Given request 1
In the passage about watching nesting birds near a canyon, whose tracks made wall-paper patterns on the road?
Given request 2
Extend the bird-watching passage with a few more paragraphs, picking up right after its last sentence about the rattlesnake's trail.

++++ Document

I looked away a moment, and on glancing back found the nest empty. On the instant, however, came the sound of my small friend's voice. Such a talkative little person!—not one of your creep-in-and-out-of-the-nest-without-anybody's-knowing-it kind of a bird, not she! Her remarks sounded as if made over my head, and when Billy stamped about the brush and rapped the saddle trying to switch off flies, I imagined guiltily that they were addressed to me; but while I wondered if she would keep away all the rest of the morning because she had discovered me, back she came, talking to herself in complaining tones and whipping her tail impatiently, even after she stood on the edge of the nest, evidently absorbed in her own affairs, quite to the exclusion of the person down in the brush who thought herself so important!
My doves were attending to me, however, altogether too much. The brooding bird was anxious to go to her nest. After flying out where she could see me, she whizzed toward it; but, fearful, hesitated and talked it over with her mate—both birds cooed with inflated breaths. After that the branches rattled overhead, but even then, though my back was turned, the timid bird dared not stay. She must make another inspection. From an opposite oak she peered through the branches, moving her head excitedly, and calling out her impressions to her mate. Meanwhile, he had flown down the sand stream and called back quite calmly. I, also, cooed reassuringly to her, and soon she quieted down and began to plume her feathers on the sunny branch. As the gnatcatchers did not honor us with their attention even when Billy stalked around in plain sight, I moved a little closer to their nest to give the dove more freedom; and soon the gentle bird slipped back to her brooding.
Before leaving I went to see the dove in the oak, and spoke caressingly to her, admiring her soft dove-colored feathers and shining iridescent neck. She was on her own ground there, and felt that she could safely be friends, so she only winked in the sun, paying no heed to her mate when he called warningly. It was especially pleasant to watch this reserved lady-like bird, after the flippant tell-all-you-know little gnat.
On going away, Billy and I took a run up the canyon. Billy was in high spirits, and went racing up the narrow road, winding and turning through the chaparral, brushing me against the the stiff scrub oak and loping under low branches so fast that the sharp leaves snapped back, stinging my cheeks. We had a gay ride, with a spice of excitement thrown in; for on our way home, in the thick dust across our path, besides the pretty quail tracks that made wall-paper patterns on the road, were the straight trails of gopher snakes, and the scalloped one of a rattlesnake we had been just too late to meet.

++++++++
++++ Items

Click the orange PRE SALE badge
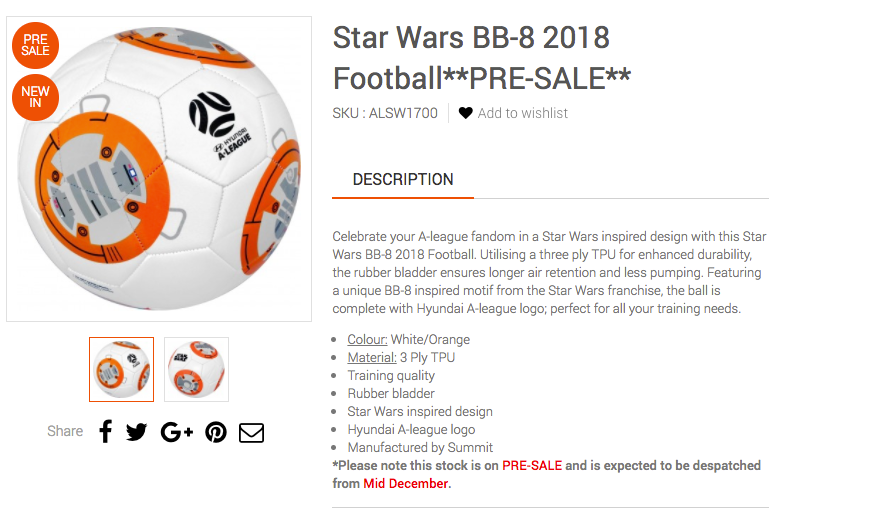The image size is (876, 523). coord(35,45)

++++++++
++++ Items

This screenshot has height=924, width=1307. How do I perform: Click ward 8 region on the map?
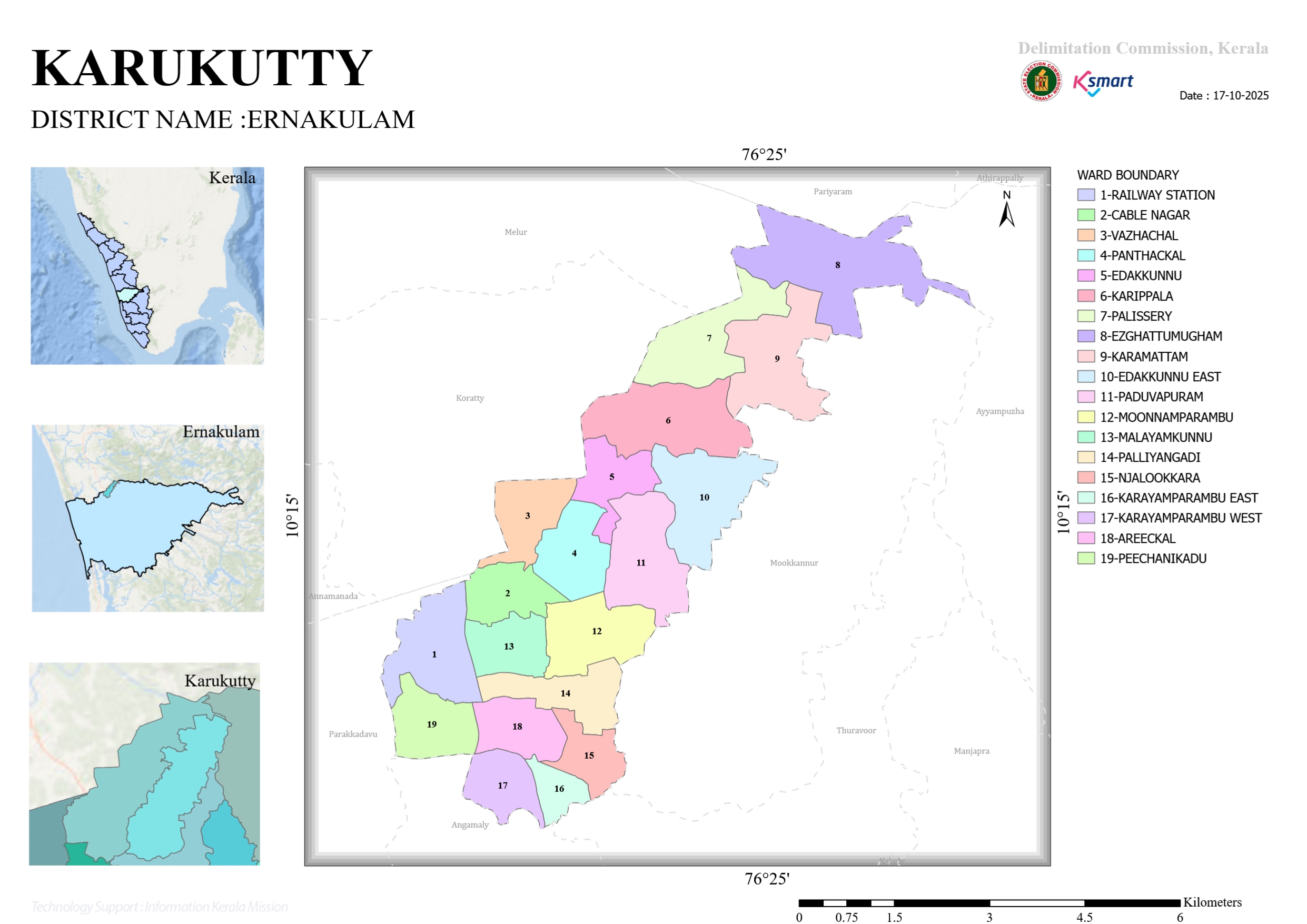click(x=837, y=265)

++++++++

Expected output 1
Quail tracks made wall-paper patterns on the road.

Expected output 2
At our next session with the blue-grays, when she was on the nest, her mate came back to relieve her and cried in his quick cheerful way, "Here I am, here I am!" Either she was taking a nap or didn't want to stir, for she didn't budge till he called insistently, "Here I am, here I am!" Then he hopped down in her place, and raising his head above the nest, remarked again, as if commenting upon the new situation, "Here I am!"
It was quite a different matter when she came back to work. She only called "hello," not even hinting that he should make way for her, but he hopped off at the first sound of her voice, flying away promptly to another tree and calling back like a gleeful boy let out of school, "Here I am!"
She was no more eager to go to the nest than he, however, and once when she came flirting leisurely along from twig to twig, she stopped a long time on the edge of the nest and leaned over, presumably to arrange the eggs; perhaps she and her mate had different views as to their proper positions. The next time I visited the gnats, she acted as if she really could not make up her mind to settle down to brooding on such a beautiful morning. The fog had cleared away and the air was fresh and full of life; goldfinches and lazuli buntings were singing merrily, and light-hearted vireos were shouting chick-a-de-chick'-de-villet' from the brush. How much pleasanter it would be for such an airy fairy to go off for a race with her mate than to settle down demurely tucked into a cup! "Tsang," she cried impatiently as she flew up to catch a fly. She flirted about the branches, whipped up in front of the nest, couldn't make up her mind to go in, and flounced off again. But the eggs would get cold if she didn't cover them, so back she came, hopped up on the edge of the nest, and stood twisting and turning, glancing this way and that as though for a fly to chase, till she happened to look down at the eggs; then she whipped her tail, dropped in and—jumped out again!
During the morning when she was away and her mate was waiting for her to come back to 'spell' him, he too got impatient. He hopped out of the nest crying, "Now here I am, quick, come quick!" and as he flew off, sang out in his funny little soliloquizing way, "Well, here I go; here I go!"
His restless spouse had only just settled down when a wren-tit—a wren-like bird with a long tail—flew into a bush near her oak, and she darted out of the nest to snap her bill over his head. I thought it merely an excuse to leave her brooding. Calling out "tsang," she again flew at the brown bird who was hopping around in the bush, so innocently, as I thought. Conqueror for the moment, she flaunted back to the nest, and after much ado finally settled down.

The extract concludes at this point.